How do I know I am taking the right supplements?
“We can now measure the vitamins, antioxidants, necessary fats and proteins in your cells with a simple blood test. If you like the supplements you are taking (Juice Plus, for example), we can tell you what you need to add.”
Can you treat my husband?
“I have taken additional training in male hormones so that I may treat male hormone deficiencies as well as female deficiencies.”
Why did you become interested in anti-aging medicine?
“I got older! The life expectancy for women in 1900 was 48. The majority of women never reached the hormone depleted state of menopause just 100 years ago. Now most of us can expect to live half of our lives without natural optimal hormone production.”
The Food and Drug Administration has warned that it has no evidence that the “bio-identical hormones” central to “anti-aging medicine” are “safer or more effective than other hormone products.”
All that said, Fitzgerald is still among the most defensible appointments Trump has made in that she does have a significant body of experience in managing public health. So at least we aren’t relying on Ben Carson to coordinate the federal government’s response to the next pandemic.
More concerning than Trump’s appointment of Fitzgerald is his administration’s proposal to cut the CDC’s budget by $1.2 billion.
Here’s hoping that bubonic plague doesn’t emerge from melting Siberian ice anytime soon.
Update: The American Academy of Anti-Aging Medicine offers the following comment in response to this story:
In her haste to make Dr. Fitzgerald appear as a controversial figure, Forbes contributor Rita Rubin tries to convince readers that anti-aging medicine is something suspicious. As a writer who primarily focuses on the sphere of health and wellness, Rubin should know better.
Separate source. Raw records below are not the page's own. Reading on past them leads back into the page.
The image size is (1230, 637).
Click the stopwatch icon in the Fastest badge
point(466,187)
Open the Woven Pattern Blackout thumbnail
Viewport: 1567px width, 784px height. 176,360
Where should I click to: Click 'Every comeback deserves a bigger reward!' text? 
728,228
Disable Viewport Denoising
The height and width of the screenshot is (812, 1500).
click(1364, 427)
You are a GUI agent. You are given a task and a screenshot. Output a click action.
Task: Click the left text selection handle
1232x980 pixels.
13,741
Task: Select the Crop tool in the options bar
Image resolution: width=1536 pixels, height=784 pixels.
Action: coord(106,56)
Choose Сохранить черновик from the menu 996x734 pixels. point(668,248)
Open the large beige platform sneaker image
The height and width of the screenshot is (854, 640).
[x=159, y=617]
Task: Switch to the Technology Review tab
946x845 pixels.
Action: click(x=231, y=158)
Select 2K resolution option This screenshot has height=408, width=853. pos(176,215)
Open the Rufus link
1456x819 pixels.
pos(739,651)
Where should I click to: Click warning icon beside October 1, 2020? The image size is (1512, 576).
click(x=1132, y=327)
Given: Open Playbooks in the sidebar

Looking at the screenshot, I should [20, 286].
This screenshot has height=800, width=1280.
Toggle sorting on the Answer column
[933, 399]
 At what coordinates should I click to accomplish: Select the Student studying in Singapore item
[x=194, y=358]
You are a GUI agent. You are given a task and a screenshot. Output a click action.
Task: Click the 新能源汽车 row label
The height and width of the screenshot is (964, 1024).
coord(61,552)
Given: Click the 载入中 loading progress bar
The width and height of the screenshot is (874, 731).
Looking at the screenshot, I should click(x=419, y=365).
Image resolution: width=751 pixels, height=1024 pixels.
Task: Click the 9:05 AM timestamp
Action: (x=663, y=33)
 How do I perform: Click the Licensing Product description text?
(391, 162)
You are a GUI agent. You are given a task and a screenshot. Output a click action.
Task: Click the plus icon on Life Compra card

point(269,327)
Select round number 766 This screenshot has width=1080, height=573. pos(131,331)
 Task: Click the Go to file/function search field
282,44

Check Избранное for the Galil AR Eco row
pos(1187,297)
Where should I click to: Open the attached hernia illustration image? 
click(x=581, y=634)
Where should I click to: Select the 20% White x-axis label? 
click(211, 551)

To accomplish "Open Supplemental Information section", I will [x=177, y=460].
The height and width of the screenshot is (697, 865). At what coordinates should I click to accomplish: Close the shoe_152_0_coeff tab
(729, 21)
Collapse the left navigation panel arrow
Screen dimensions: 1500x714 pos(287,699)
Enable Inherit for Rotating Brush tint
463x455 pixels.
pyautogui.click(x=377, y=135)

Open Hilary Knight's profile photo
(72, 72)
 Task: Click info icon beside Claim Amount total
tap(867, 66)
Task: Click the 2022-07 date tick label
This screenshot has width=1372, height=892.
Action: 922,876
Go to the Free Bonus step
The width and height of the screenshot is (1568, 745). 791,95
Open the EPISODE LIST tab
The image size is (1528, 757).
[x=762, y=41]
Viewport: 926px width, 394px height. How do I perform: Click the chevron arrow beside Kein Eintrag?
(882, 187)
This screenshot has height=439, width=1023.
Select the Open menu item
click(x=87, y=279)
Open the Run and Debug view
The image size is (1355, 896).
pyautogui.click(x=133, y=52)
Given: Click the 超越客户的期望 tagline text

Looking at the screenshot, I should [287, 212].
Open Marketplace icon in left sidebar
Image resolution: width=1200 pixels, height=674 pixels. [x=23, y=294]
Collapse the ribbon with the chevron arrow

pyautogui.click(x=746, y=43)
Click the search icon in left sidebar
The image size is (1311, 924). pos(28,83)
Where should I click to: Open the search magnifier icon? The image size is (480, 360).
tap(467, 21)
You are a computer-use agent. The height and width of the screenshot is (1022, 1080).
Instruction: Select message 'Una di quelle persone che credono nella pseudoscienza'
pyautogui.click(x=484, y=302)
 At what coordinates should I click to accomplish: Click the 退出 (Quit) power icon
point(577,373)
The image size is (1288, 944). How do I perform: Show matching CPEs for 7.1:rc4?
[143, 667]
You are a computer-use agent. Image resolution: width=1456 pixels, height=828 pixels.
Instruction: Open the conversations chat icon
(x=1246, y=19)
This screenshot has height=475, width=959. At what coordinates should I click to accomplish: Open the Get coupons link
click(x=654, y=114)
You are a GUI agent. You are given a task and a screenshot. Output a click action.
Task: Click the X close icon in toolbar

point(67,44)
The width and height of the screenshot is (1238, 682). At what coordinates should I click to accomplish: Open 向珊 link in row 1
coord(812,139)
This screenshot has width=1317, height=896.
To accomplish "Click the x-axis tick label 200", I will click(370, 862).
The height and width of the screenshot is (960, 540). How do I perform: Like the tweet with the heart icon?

There is nothing controversial about anti-aging medicine. It is a branch of medicine that is both researched and taught at leading medical schools, and has been associated with renowned universities in the United States for many years. This includes hormone therapies, and all other protocols and practices that Rita Rubin derides.
There is nothing sinister regarding the fact that Dr. Fitzgerald paid for and completed rigorous courses in the subject, and received her board certification from A4M. We offer Continuing Medical Education based on peer-reviewed clinical research to our 26,000 members around the world. In our 25 years, A4M has never been sued, subject to any judgement, nor the target of any regulatory proceeding.
There is nothing unusual about OB-GYNs treating male patients. Since 2013, The American College of Obstetrics and Gynecology (ACOG) has permitted this practice, as the health problems of women are often linked to those of men: infectious disease transmission, reproduction, sexual health, and transgender issues, to name a few. OB-GYNs are among the legions of primary care doctors in America.
Dr. Fitzgerald may be a controversial appointment for other reasons, but not because of her membership in A4M.